Tuesday, January 14, 2014
Cake tins and poverty
I have always been aware that my parents were poor. My father was a hard worker so they always managed to put sufficient food on the table and kept a good roof over our heads -- but that was about their limit. They rarely saved anything and doctor's bills were stressful for them.
And one of the indexes of that is that my mother would occasionally borrow money from me even when I was a child. I got pocket-money of a florin a week (which bought about what $2 would buy today) and usually saved it in my moneybox. Even when I was a kid I was not big on spending money on myself. So sometimes I would have the equivalent of about $50 in my moneybox. And that was enough for my mother to do her essential shopping. I always got the money back so didn't mind.
Jenny remembers her father borrowing money off her too when she was a kid. So maybe it was a generational thing. But he used to pay her interest on his borrowings -- which was fun for both of them.

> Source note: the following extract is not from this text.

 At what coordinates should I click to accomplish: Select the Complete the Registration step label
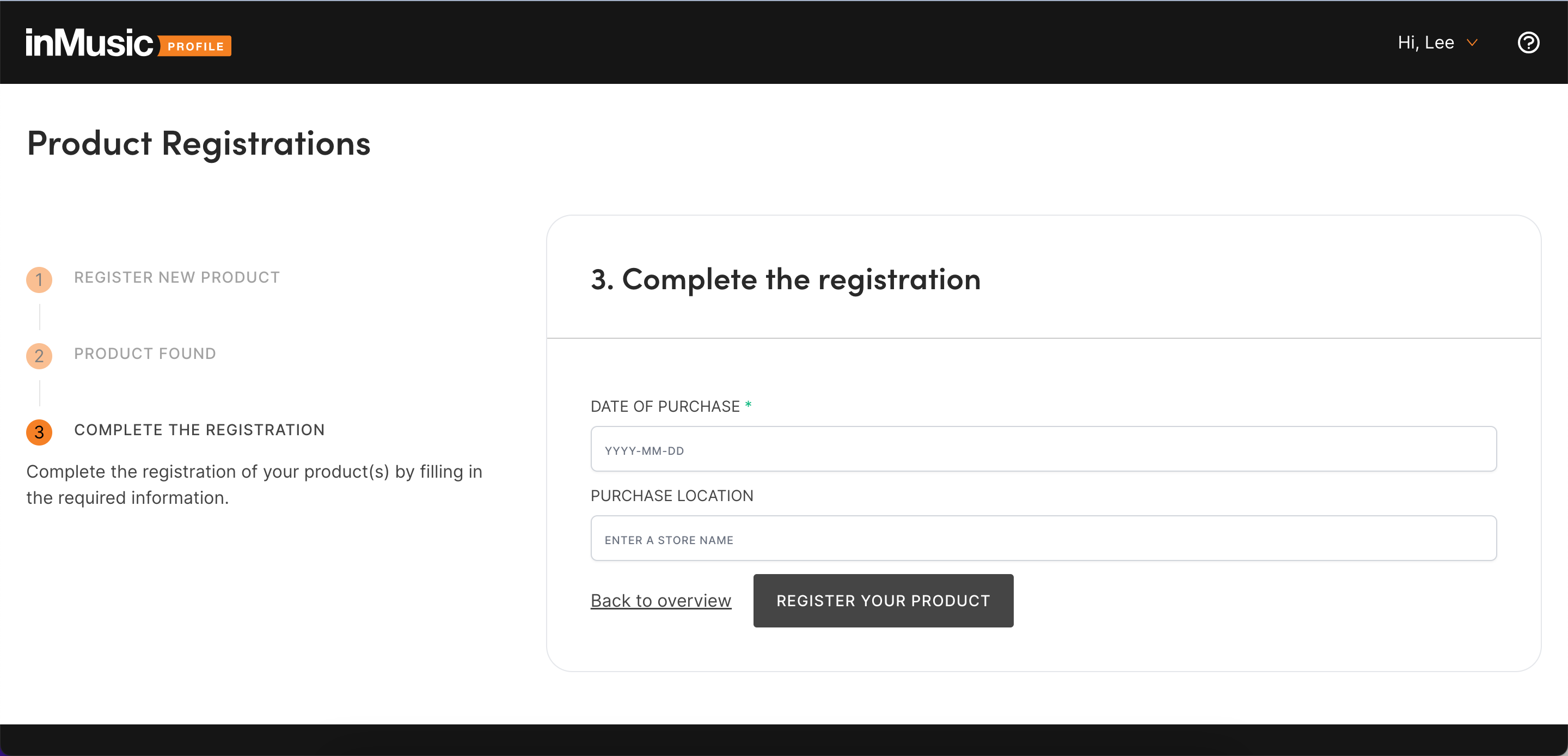coord(199,430)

But I have just remembered another poverty episode that I thought strange even at the time. My mother did not have a cake-tin to keep her boiled fruitcakes in (You boil the fruit, not the cake). Boiled fruitcakes are something of a tradition in Australia, particularly around Christmas time. They are often kept for a month or more and eaten only gradually. So you needed a tin with a lid that sealed fairly well.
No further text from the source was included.